Spaniens Sozialisten wollen mit Resten der Franco-Diktatur aufräumen

Meinung Es geht um den 1978, drei Jahre nach Francisco Francos Tod, geschlossenen Staatspakt, an den sich die Sozialisten nicht mehr halten wollen. Er hat Dogmen fortgeschrieben, die das Selbstbestimmungsrecht von Katalanen und Basken verletzen
Ausgabe 46/2023
Die spanische Rechte demonstriert gegen eine Amnestie für katalanische Aktivisten
Die spanische Rechte demonstriert gegen eine Amnestie für katalanische Aktivisten

Foto: Jorge Guerrero/AFP/Getty Images

Den Demonstranten, die gerade gegen eine Amnestie für 4.000 katalanische Aktivisten protestieren, geht es nicht um Rechtsstaatlichkeit oder Demokratie. Wie auch, wenn Anhänger der rechtsextremen VOX vor Parteilokalen der regierenden PSOE Container anzünden? Und dass die konservative Mehrheit im obersten Justizgremium, dem Consejo General del Poder Judicial (CGPJ), das Amnestiegesetz, dessen Wortlaut noch gar nicht bekannt ist, für verfassungswidrig erklärt, ist schon dreist. Die Mehrheit der Richter dort verweigert seit sechs Jahren die turnusgemäße Ablösung, um ein Nachrücken progressiver Juristen zu verhindern.

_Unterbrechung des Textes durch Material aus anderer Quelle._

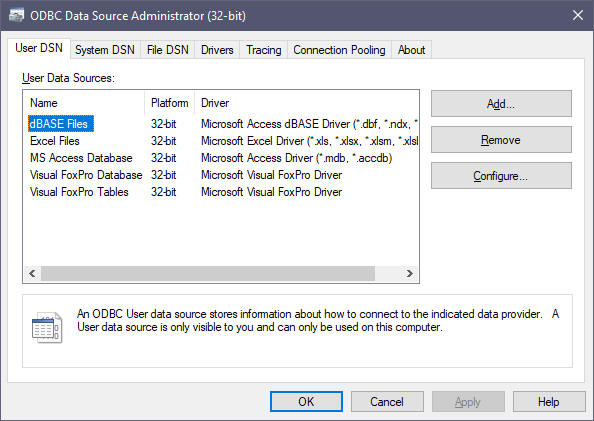The height and width of the screenshot is (421, 594).
Task: Click the horizontal scrollbar thumb
Action: [x=208, y=273]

Was die spanische Rechte umtreibt, ist die Furcht, dass die Regierung Sánchez den 1978 geschlossenen Staatspakt infrage stellt. Bereits in der letzten Legislaturperiode hatte sich die Mitte-links-Allianz aus PSOE und Unidas Podemos (jetzt Sumar) auf mehrere Unabhängigkeitsparteien gestützt, dabei aber in der Nationalitätenfrage kaum Zugeständnisse gemacht. Nun ist ausgerechnet die Partei des abgesetzten katalanischen Regierungschefs Carles Puigdemont Zünglein an der Waage und konnte den Sozialisten wichtige Kompromisse abringen. So hat sich die PSOE zu bilateralen, international flankierten Verhandlungen über den katalanisch-spanischen Konflikt verpflichtet.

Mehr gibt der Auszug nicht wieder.